## [Texte présenté]
******************************
Françoise BLUM (éd.), Les Vies de Pierre Naville

Cet ouvrage réunit les 25 contributions environ faites lors d'un colloque de 2004 au Centre d'histoire sociale du XXe siècle (Paris I). Il permet d'éclairer les nombreuses facettes d'un personnage dont la longue vie (1904-1993) coïncide à peu près avec le XXe siècle.

Ses activités furent très variées : de l'engagement dans le surréalisme et la politique à la sociologie du travail, en passant par la psychologie et le journalisme. On connaissait déjà ses années de militantisme auprès de Léon Trotsky grâce à son ouvrage Trotsky vivant (Paris, Julliard, 1962, et 1988 chez Maurice Nadeau pour l'édition la plus récente). L'article de Jean-Jacques Marie apporte donc peu de choses, se contentant de rappeler les griefs de Trotsky qui trouvait Naville trop intellectuel et trop dilettante, lui préférant le « débrouillard » Molinier. Par contre, les autres contributions de cette deuxième partie (« Figures de l'intellectuel militant ») éclairent bien, et de manière originale, d'abord son goût pour les revues (Gérard Roche, « Naville créateur et animateur de revues »), puis sa controverse avec Sartre (Gisèle Sapiro), et surtout son action après la guerre au sein du Parti socialiste unitaire, puis du Parti socialiste de gauche, avant de participer au Parti socialiste unifié. Cette contribution, due à Gilles Morin, nous vaut bien des informations nouvelles, nous montrant combien il était difficile, durant ces années de guerre froide, de se situer par rapport aux deux camps. La volonté « d'être avec les ouvriers » n'a-t-elle pas transformé les intellectuels comme Naville en « satellites du communisme », les ouvriers « étant avec Staline » ? Morin se demande si on doit qualifier le Naville de ces années-là de « trotskyste stalinien », car pour lui en effet – comme pour Trotsky avant la guerre – l'URSS était un Etat ouvrier et il fallait défendre ses acquis. Mais son compagnonnage passé avec Trotsky et son goût pour la psychologie et la sociologie, considérées par les intellectuels du PC de ce temps comme des disciplines bourgeoises destinées à adapter les personnes au monde capitaliste, ne lui permettront pas de faire partie des « compagnons de route » (Frédérique Matonti, « Naville et les intellectuels communistes »).
******************************
## [Données fournies]
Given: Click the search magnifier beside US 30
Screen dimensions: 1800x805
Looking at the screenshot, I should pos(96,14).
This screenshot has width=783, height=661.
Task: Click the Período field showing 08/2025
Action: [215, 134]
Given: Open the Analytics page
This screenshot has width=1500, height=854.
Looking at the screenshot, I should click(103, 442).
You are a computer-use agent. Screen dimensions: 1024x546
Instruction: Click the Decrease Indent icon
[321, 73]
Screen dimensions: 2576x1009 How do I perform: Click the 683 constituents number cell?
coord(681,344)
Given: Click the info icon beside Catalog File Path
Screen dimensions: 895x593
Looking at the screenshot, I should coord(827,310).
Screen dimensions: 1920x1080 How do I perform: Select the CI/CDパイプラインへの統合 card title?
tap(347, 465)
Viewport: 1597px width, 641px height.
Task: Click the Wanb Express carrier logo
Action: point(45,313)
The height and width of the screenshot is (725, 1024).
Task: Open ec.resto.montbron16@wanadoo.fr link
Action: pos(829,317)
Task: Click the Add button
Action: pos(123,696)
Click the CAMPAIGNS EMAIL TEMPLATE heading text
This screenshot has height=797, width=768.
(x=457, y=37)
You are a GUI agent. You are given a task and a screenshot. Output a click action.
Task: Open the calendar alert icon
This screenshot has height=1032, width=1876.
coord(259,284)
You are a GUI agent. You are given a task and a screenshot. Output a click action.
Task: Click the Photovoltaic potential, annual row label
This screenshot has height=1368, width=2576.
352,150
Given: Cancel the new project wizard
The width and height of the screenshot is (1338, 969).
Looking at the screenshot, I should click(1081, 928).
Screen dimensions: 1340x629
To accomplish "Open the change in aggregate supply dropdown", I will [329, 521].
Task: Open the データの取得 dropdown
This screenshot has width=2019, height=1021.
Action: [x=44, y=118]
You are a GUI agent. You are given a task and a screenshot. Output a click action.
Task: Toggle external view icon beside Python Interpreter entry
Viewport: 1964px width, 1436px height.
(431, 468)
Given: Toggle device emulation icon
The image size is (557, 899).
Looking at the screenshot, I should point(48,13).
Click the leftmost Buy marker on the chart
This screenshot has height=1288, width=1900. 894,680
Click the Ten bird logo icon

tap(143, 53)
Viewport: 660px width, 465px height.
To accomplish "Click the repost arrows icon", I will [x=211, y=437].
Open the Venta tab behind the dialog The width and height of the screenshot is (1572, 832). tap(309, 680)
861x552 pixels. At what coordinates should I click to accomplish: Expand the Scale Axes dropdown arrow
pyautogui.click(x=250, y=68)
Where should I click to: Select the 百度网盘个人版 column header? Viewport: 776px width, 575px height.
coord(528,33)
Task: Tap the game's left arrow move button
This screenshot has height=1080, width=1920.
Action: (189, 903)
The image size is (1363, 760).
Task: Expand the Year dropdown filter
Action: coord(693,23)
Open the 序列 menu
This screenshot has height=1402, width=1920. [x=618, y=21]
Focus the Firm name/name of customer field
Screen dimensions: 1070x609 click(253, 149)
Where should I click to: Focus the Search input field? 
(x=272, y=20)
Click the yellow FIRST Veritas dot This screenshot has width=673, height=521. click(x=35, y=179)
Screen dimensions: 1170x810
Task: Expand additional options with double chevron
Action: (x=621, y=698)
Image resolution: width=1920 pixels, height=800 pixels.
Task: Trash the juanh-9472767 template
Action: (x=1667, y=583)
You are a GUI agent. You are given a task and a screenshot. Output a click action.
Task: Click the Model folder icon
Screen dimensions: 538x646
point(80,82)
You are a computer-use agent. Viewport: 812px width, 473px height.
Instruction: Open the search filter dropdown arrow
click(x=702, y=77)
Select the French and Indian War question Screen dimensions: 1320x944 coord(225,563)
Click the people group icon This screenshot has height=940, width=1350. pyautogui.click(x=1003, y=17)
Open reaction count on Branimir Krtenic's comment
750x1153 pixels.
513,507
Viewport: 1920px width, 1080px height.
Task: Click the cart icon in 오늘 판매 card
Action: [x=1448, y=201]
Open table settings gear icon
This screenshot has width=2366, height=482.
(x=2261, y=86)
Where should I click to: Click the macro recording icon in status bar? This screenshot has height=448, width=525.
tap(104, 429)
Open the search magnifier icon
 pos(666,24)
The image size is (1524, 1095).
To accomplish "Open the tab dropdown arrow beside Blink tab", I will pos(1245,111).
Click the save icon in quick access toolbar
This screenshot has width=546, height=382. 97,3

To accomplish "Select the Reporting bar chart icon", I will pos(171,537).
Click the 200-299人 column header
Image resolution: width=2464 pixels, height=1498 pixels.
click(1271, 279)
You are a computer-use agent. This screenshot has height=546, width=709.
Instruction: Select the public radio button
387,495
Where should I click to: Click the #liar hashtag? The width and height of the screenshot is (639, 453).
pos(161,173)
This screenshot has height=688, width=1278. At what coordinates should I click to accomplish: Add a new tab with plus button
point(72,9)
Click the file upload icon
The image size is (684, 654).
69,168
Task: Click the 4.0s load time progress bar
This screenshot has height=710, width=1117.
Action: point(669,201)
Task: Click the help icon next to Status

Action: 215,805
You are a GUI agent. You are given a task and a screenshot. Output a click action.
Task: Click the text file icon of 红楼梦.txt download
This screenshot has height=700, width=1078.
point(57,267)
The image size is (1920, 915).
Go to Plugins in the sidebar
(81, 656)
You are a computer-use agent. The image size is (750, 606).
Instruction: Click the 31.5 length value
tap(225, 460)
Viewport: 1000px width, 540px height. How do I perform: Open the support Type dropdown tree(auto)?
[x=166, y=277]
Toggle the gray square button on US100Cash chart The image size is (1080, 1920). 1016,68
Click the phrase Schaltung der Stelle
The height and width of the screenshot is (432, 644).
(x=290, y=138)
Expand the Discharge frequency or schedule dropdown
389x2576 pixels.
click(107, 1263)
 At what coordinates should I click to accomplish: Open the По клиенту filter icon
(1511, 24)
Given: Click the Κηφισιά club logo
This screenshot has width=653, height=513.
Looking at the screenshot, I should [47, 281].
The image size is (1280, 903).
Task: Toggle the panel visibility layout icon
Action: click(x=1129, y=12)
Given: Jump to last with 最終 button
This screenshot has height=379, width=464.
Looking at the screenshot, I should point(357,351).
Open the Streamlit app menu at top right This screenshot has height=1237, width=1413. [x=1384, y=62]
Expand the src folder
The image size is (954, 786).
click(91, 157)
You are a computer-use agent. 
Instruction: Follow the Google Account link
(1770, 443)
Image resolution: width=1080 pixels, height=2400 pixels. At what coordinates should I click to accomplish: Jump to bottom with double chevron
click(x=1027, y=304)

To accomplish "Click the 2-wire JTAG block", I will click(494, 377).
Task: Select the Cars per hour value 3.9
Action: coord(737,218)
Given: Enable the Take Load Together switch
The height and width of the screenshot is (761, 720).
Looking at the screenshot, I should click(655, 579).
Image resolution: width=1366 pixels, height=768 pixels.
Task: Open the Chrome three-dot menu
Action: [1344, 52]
******************************
## [Exercices]
A – Répondez aux questions suivantes à partir du compte rendu sur Pierre Naville :
(i) En quelle année s'est tenu le colloque dont l'ouvrage réunit les contributions ?
(ii) Entre quelles années s'étend la vie de Pierre Naville ?
(iii) Quelle auteure a traité de la controverse de Naville avec Sartre ?
B – Dans les enregistrements, mettez sous forme de liste numérotée les lignes en commençant par celle qui contient "Open the search magnifier icon" et en terminant par celle qui contient "click(1271, 279)", toutes deux incluses. Omettez les lignes vides.

## [Réponses par tâche]
A –
(i) En 2004.
(ii) De 1904 à 1993.
(iii) Gisèle Sapiro.

B –
1. Open the search magnifier icon
2.  pos(666,24)
3. The image size is (1524, 1095).
4. To accomplish "Open the tab dropdown arrow beside Blink tab", I will pos(1245,111).
5. Click the save icon in quick access toolbar
6. This screenshot has width=546, height=382. 97,3
7. To accomplish "Select the Reporting bar chart icon", I will pos(171,537).
8. Click the 200-299人 column header
9. Image resolution: width=2464 pixels, height=1498 pixels.
10. click(1271, 279)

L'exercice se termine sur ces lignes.